The throb in my jaw has settled to a low hum, the blood drying in streaks all the way down to my neck. I am thinking about our old life. Back then I thought the worst of our problems was William’s gambling and my nagging boredom. How little I knew.

It is getting dark. The shadows stretch and shiver, the sky turning from peach to pink. A small electric light, designed to look like an old Victorian gaslight, hangs outside the back of the church. Moths, drawn to the soft glow, circle and flutter beneath the bulb.

We pass the grave of Mary Sayers, also known as Quiet Mary, who went into the river and never came out, just like Edward Thorn, pale and drowned. We stop when we reach the large yew, the one known as Quiet Mary’s Tree. The trunk is thick and ridged with scars, deep fractures splitting the wood. Sap has oozed and trickled and hardened. Beneath my feet the floor is soft with fallen needles.

‘You know what Peter Liverly once told us?’ William says, touching the trunk. ‘He said, “The roots of the yew are very fine and will grow through the eyes of the dead to prevent them seeing their way back to the world of the living.”’

He holds his hand out for me to take. I think about running. The shadows swell where the trees huddle close. I might be able to hide, hunkered down in one of the thickets back there. I might get all the way to the wall, find my way back to the hole they created, Squeezeguts. I might even be able to get round the church to the front gate and flag a car down. I might.

I take his hand. I don’t know why, but I do. Part of me still thinks he won’t hurt me. Part of me wants to see what he is going to show me. That’s the worst of all. I want to see.

‘Here.’ He hands me a small pocket torch. ‘Switch it on.’

William approaches the trunk of the tree and knocks against the wood, head cocked as though hearing a distant sound. He moves a little to the left and does so again. And again.

‘One, two, three, four,’ he intones, eyes glittering in the half-light. ‘Rattlesnake hunters knocking at your door. Give them meat and give them bone, and pray that they leave you alone.’

He curls his fist and taps a final time, listening, and this time I hear it too. The sound is different. Not a thud, but a thunk. A dead echo. In this part, the tree is hollow. William moves forward. He lifts the hammer two-handed, his face in the torchlight a perfect carving of concentration and force; lips drawn back from his gums, brow lowered, the cords on his neck standing out like cables. The hammer hits the tree with a thud, spraying flecks of wood into the air. He brings it back up and down, again and again, succeeding in making a small, splintered hole about the size of a saucer.
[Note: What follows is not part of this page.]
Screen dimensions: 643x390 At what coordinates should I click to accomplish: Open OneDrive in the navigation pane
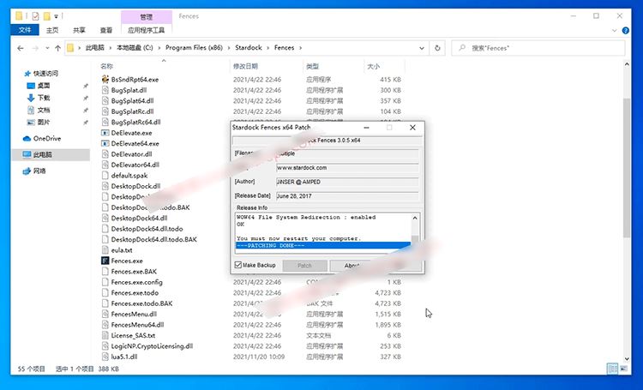pyautogui.click(x=46, y=138)
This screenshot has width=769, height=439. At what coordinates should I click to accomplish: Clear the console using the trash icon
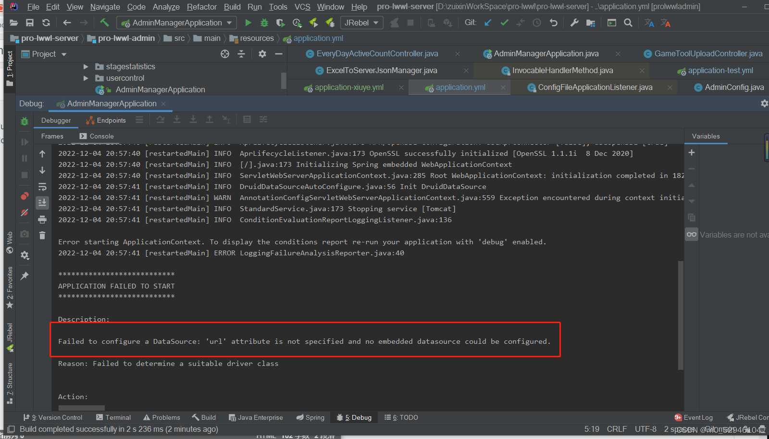(x=42, y=235)
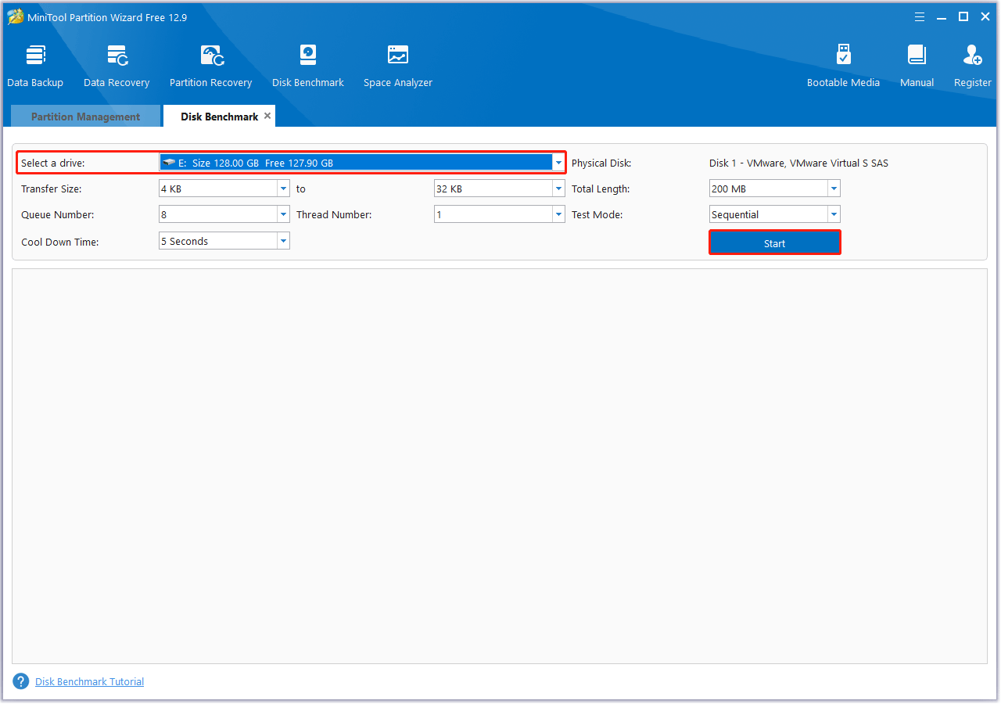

Breathless, he turns, cheeks flushed, oily with sweat. ‘Go on then. You wanted to know.’

‘What?’ I’m stalling, of course. My heart has fallen all the way to my knees. Goosepimples ridge my arms and shiver up to my neck. I know what’s inside there. The ring of my torchlight quivers.
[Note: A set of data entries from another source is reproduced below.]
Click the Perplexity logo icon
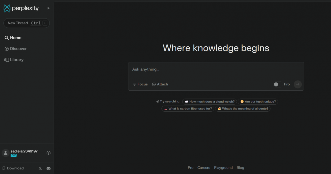Image resolution: width=331 pixels, height=174 pixels. click(x=7, y=8)
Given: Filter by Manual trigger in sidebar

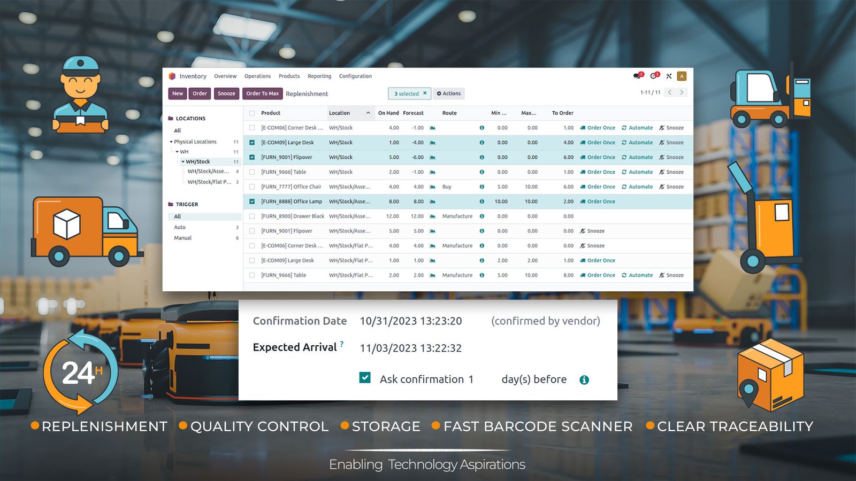Looking at the screenshot, I should 182,238.
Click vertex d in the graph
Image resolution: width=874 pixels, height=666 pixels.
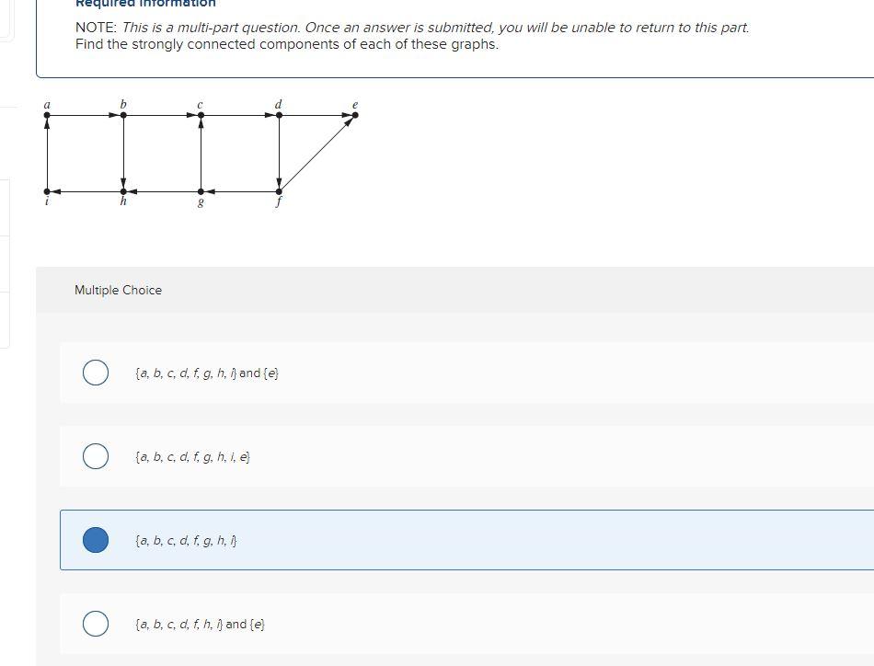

‘It’s where we put her. When she was really gone.’

‘Who’s “we”, William?’

‘Me and Mum. She wasn’t about to let some jumped-up little goth ruin my life. I was going to university. I was going to get a good job. I had a future. Edie Hudson was about to destroy all that.’

I step forward, heart pounding, trying to take a deep enough breath to stay upright. Lights flash across my eyes. I wonder if I’m going to faint. The collar of my T-shirt is damp with blood. Another step. Another. I’ll need to stand on tiptoe to see inside; use the torch with my right hand and hold myself steady with my left.
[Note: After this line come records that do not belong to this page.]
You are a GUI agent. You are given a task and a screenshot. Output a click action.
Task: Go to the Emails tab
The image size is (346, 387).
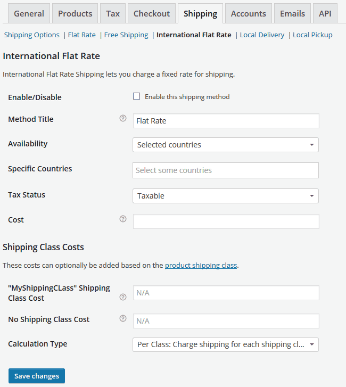click(292, 14)
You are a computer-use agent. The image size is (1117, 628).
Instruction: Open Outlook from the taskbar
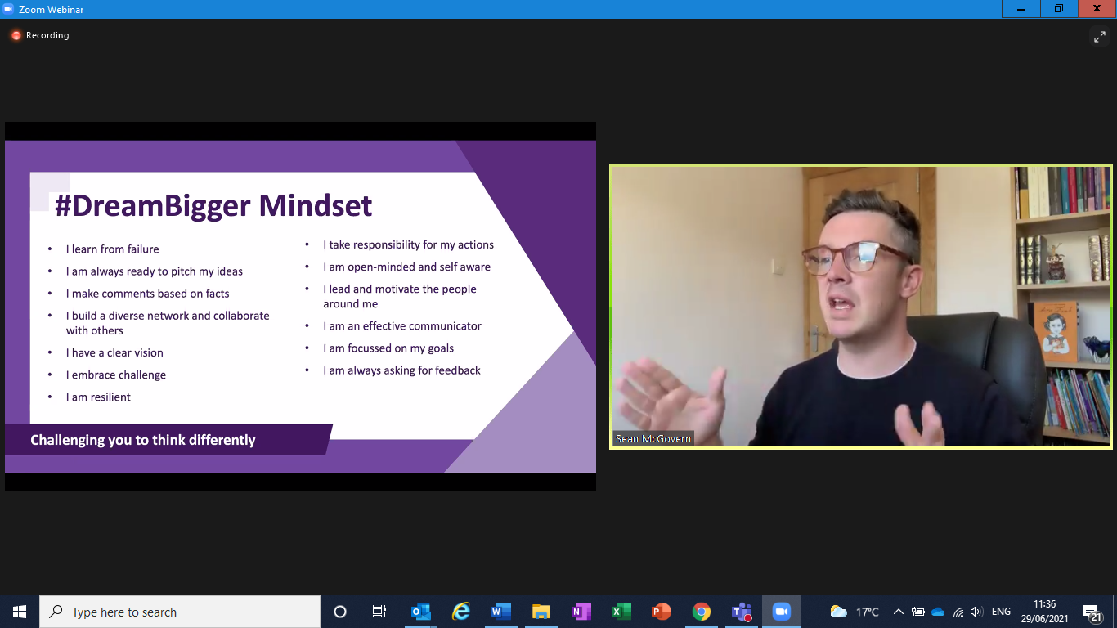(421, 612)
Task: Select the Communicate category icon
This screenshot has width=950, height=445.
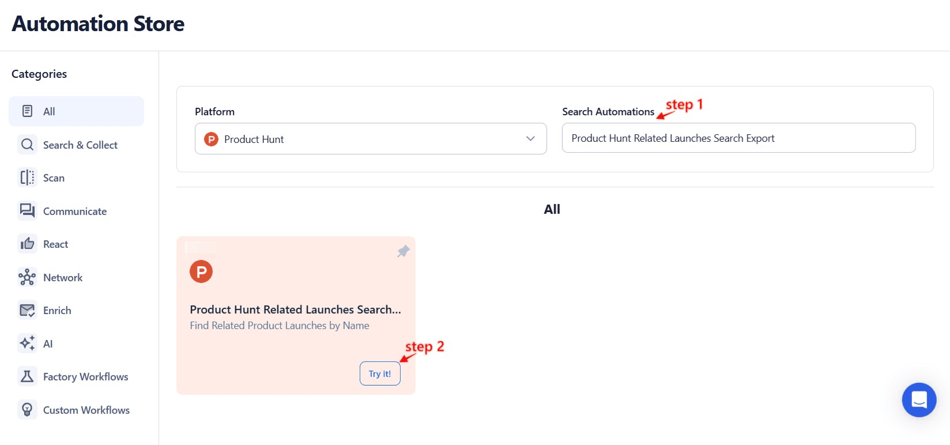Action: (27, 211)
‘“We’ll just make her see sense, William.” Those were Mum’s words. I didn’t wonder why Mum wasn’t mad. I was just so relieved that she could solve the problem for me. Because that’s what it was, Frances. A problem that I couldn’t fix. I had no control over it.’

He sighs. I watch his face soften with memory, his whole body seeming to go slack. I wonder how it must feel to have held on to this secret all your life, how heavy it must be.